- **DATA SECTION**
|---|
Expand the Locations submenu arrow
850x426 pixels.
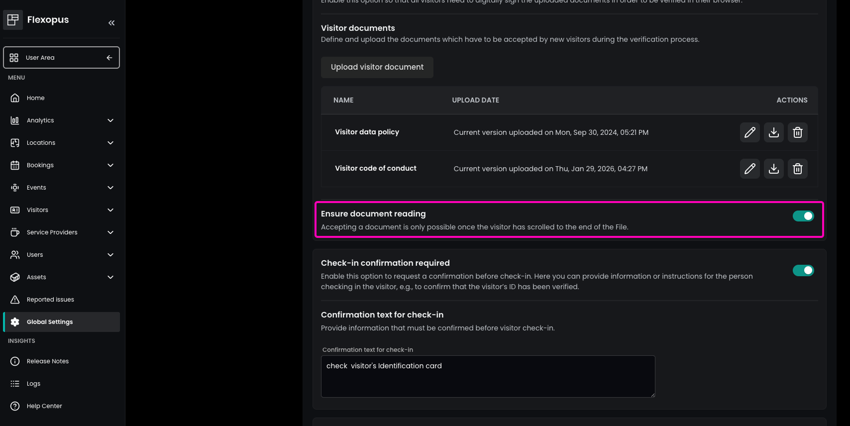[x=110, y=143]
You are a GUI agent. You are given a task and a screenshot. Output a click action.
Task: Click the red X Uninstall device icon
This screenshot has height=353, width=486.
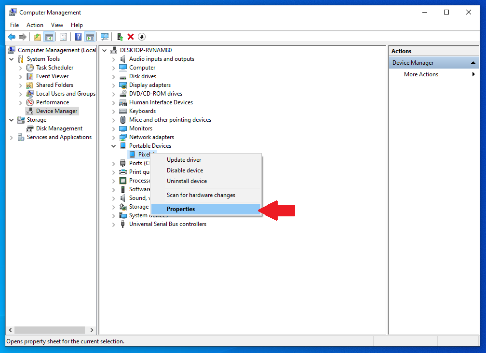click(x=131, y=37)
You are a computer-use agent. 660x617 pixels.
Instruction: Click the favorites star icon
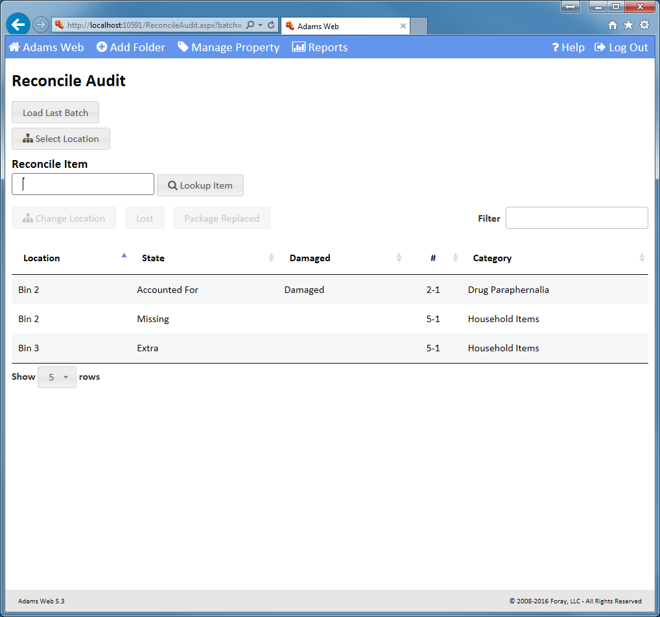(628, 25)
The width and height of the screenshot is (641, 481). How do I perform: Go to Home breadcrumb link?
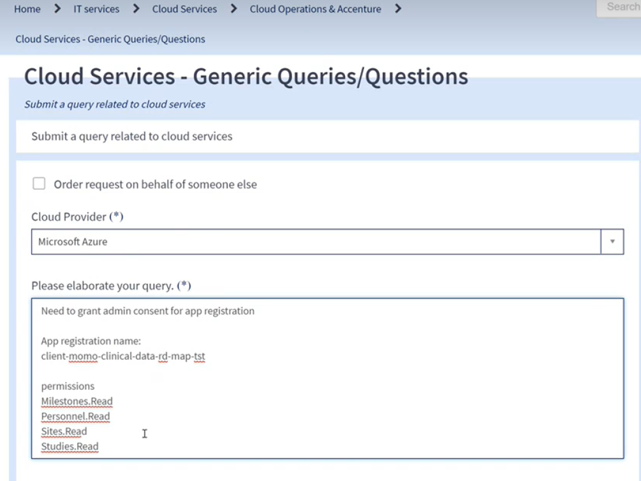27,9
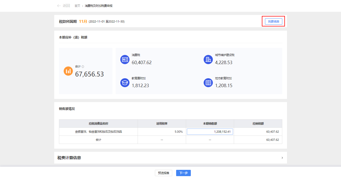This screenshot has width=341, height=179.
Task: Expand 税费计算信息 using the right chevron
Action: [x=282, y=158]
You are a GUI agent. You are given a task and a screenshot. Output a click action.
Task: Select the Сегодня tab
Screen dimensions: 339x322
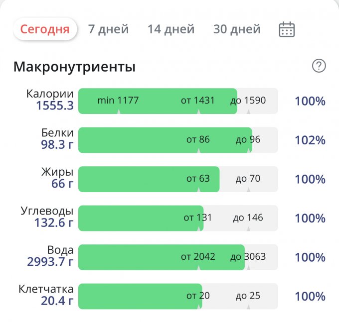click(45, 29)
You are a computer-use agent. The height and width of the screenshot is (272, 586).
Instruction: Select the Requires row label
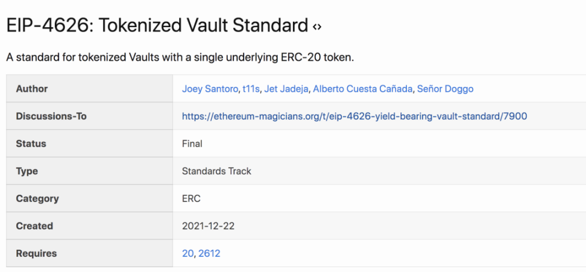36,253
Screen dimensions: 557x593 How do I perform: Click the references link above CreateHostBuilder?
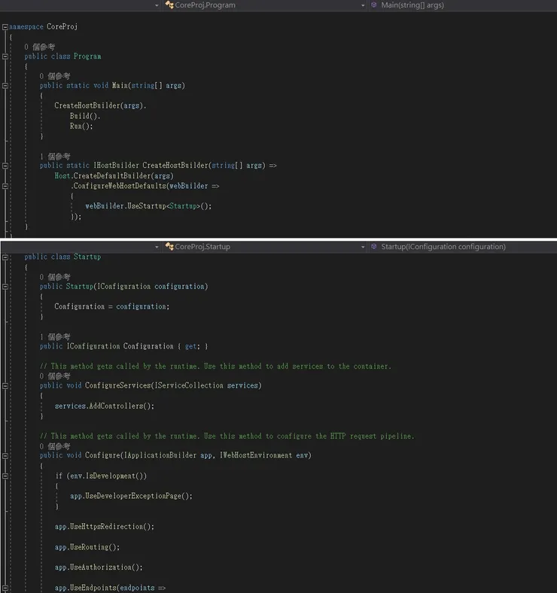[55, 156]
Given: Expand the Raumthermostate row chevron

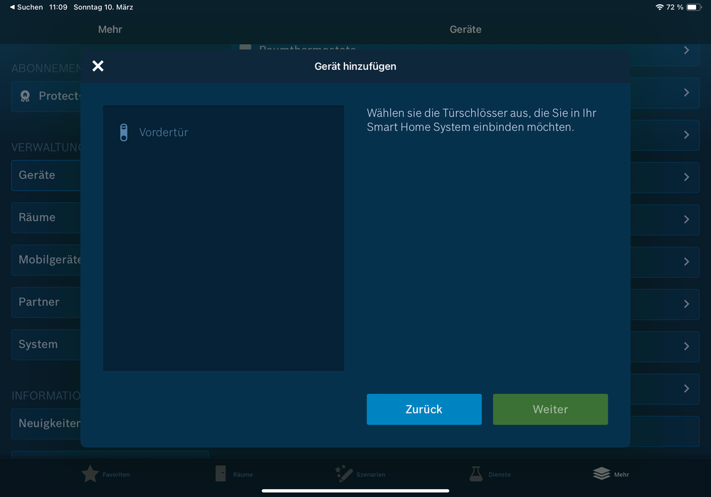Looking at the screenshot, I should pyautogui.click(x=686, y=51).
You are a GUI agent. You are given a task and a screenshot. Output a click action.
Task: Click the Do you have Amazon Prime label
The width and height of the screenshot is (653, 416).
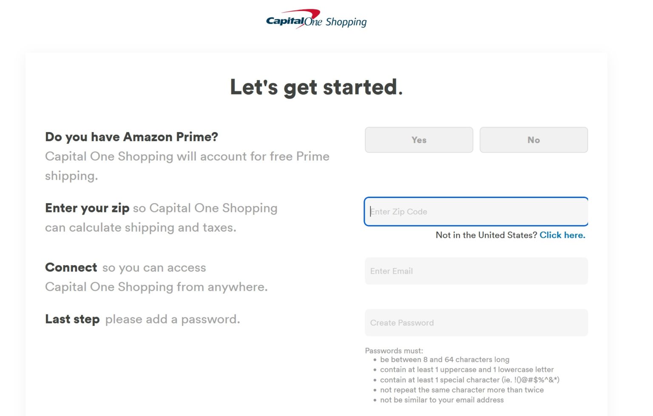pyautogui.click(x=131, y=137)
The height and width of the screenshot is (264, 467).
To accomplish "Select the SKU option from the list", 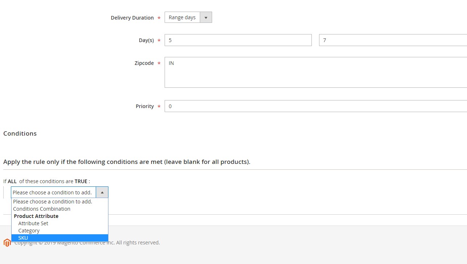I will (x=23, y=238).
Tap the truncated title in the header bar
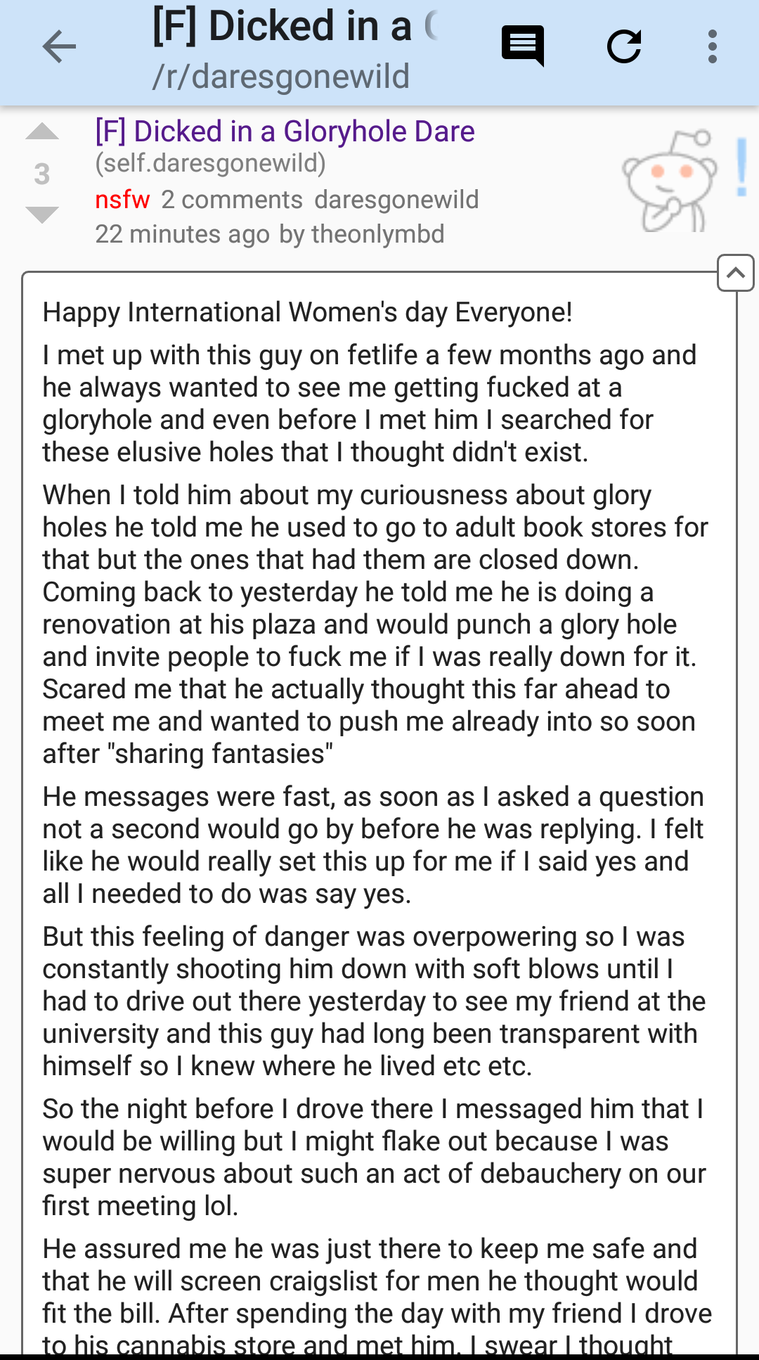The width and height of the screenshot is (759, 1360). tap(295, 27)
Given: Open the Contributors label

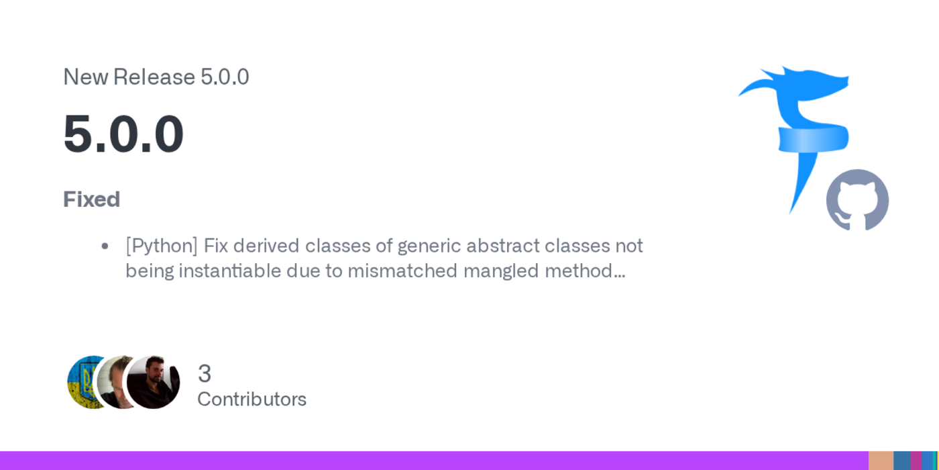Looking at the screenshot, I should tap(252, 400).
|---|
- **THE PROBLEM**
For the material, state how many lines include the string "computer"; the answer is that number alone.

- **WRITTEN RESPONSE**
2